Discussion
Minor salivary gland pleomorphic adenoma (PA) - usually seen in the palate - is uncommon, making up 40% of minor salivary glands tumours [1-5]. ~50% are malignant, adenoid cystic carcinoma being the most common [1, 5]. The smaller the salivary gland, the more likely the malignancy [5].
PA is composed of mixed elements surrounded by a pseudocapsule [1-5]. Unilateral, slow growing, painless and well-circumscribed submucosal lumps without overlying mucosal changes often presents in adult females in their 4-6th decade. Associated mechanical symptoms can coexist [1, 2, 4, 5].
Malignant transformation, most commonly in carcinoma ex pleomorphic adenoma (arising from primary or recurrent PA), is much more common in the parotid than elsewhere. Increased preoperative duration increases the risk, with a mean lead time of 9 years. Exposure to radiation is also a factor. Malignant change occurs at ~1.5% in the first year and ~9.5% after 15 years (M Sherif Said) and 40-50% metastasise to lymph nodes [11].
Imaging is central in the diagnosis and characterisation of such lesions.
Ultrasound (US) shows a well-defined lobulated solid hypoechoic lesion with posterior enhancement. Vascularity is variable, often poor, but suggestive of the diagnosis when peripheral [8, 9].
On cross-sectional imaging small tumours are well-defined, homogeneous, and show intense enhancement. Larger tumours may be pedunculated and heterogeneous, with necrotic/haemorrhagic areas. CT may show calcifications. Well-defined multi-lobulated margins, strong enhancement and a high signal intensity (SI) on T2W imaging are typical of benign lesions [7].
On CT, the hard palate is usually intact, minor erosion is unusually and full thickness erosion is rare. Deep infiltration, bone involvement and perineural spread suggest malignancy. New MR techniques (DCE-MRI, DWI and spectroscopy) have shown promising results in this differentiation [6, 7]. Malignant lesions take less time for peak enhancement (at 120s time-SI curves), have rapid wash-out with a >30% ratio, and lower ADC-values [7, 8]. FDG PET/CT SUV(max), metabolic tumour volume and total glycolytic activity have also been suggested as useful parameters, with malignant lesions showing higher values, although no cut-off standardised values have yet been set [10].

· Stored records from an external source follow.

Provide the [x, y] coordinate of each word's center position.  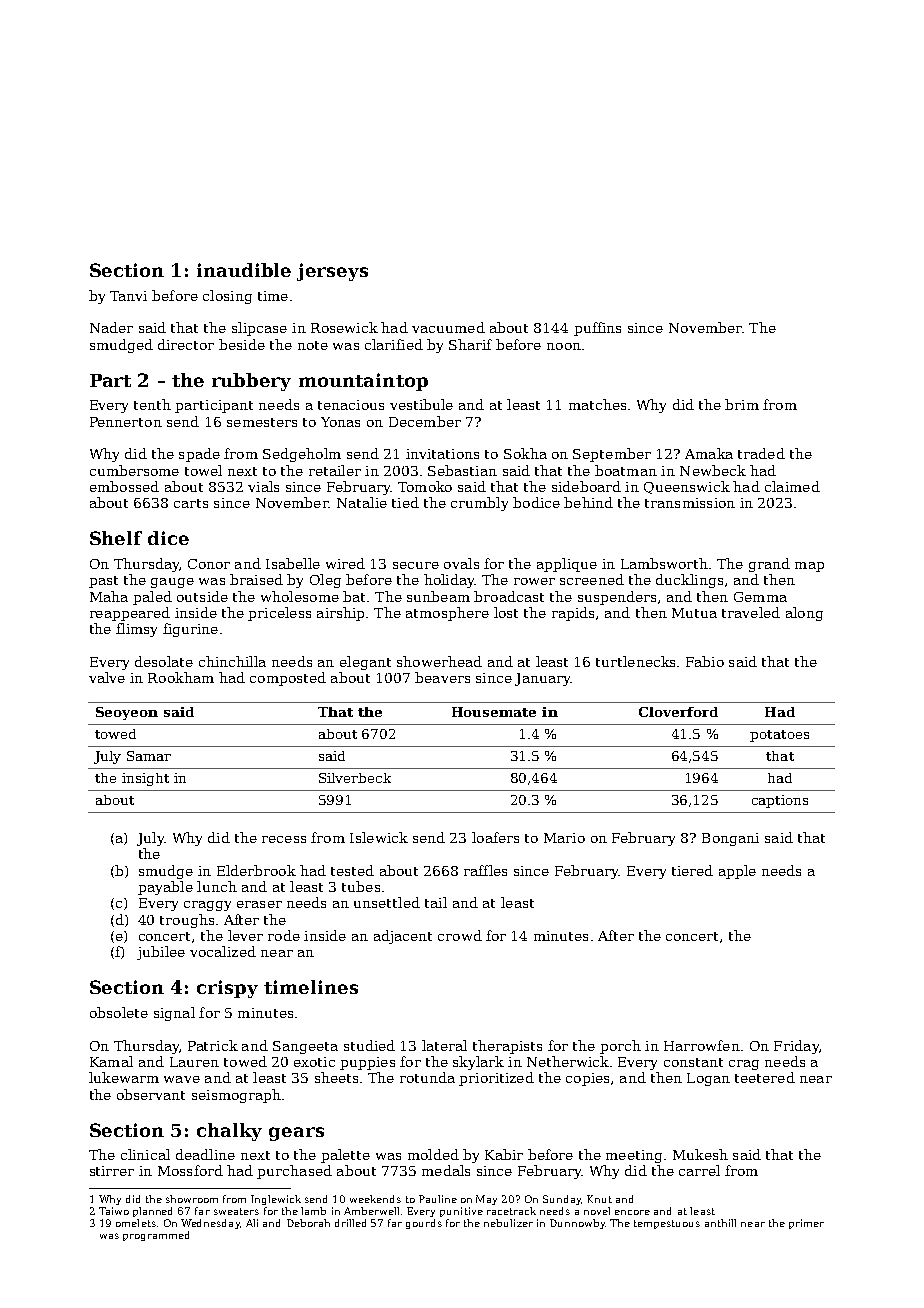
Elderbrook [256, 870]
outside [202, 596]
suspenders [617, 598]
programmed [156, 1236]
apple [737, 872]
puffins [597, 329]
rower [534, 581]
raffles [485, 870]
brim [742, 404]
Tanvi [128, 296]
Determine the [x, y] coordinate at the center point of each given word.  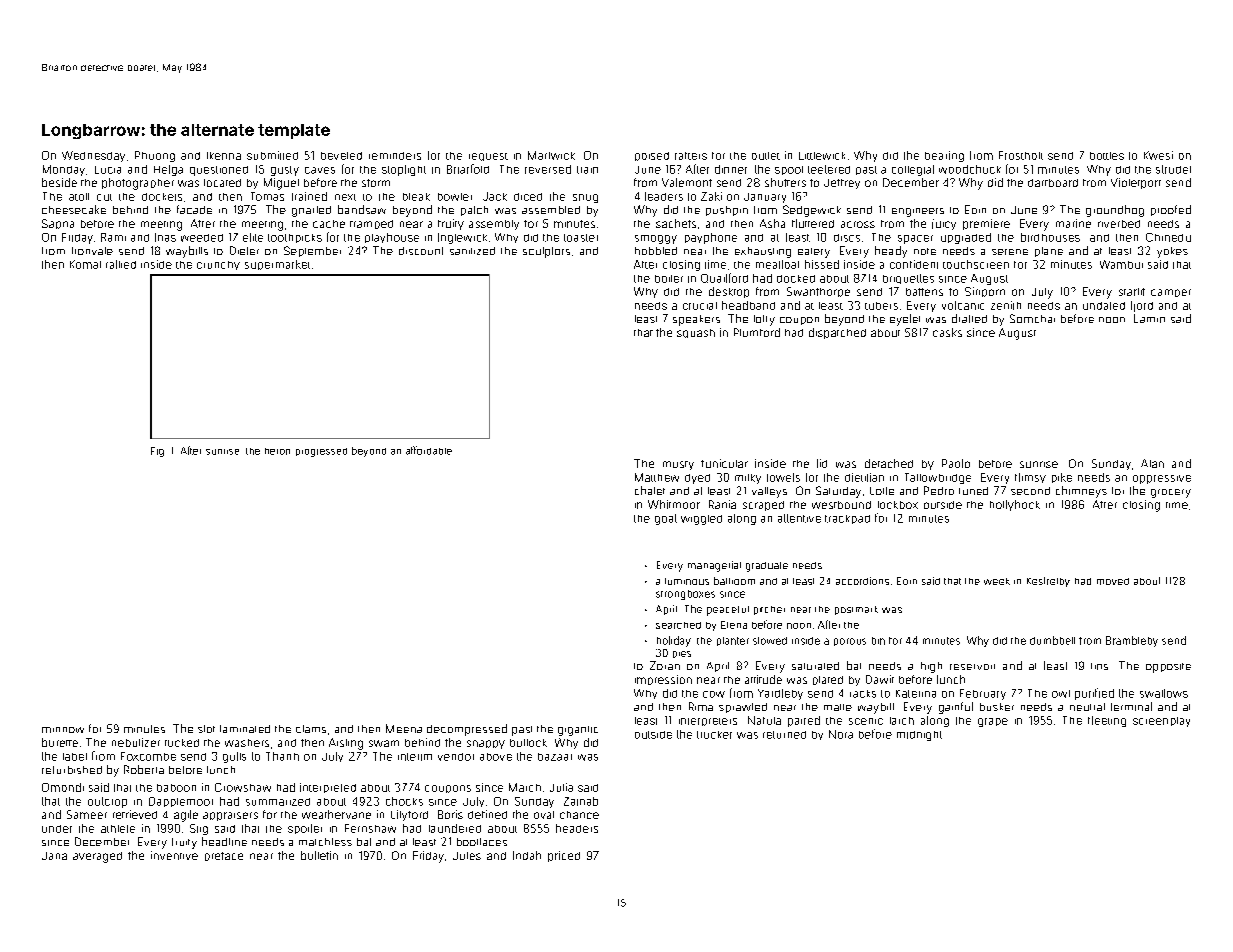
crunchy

Cysts, abscesses, soft tissue lesions, other salivary gland benign or malignant tumours, and lymphoma, are differential diagnoses. History, physical examination and imaging can aid in making diagnosis, however confirmation depends on histopathology. FNA can infer the origin and nature, however differentiation from malignant tumours may not be achieved [2-5].
Complete excision is necessary to avoid recurrence [1, 2, 3, 5].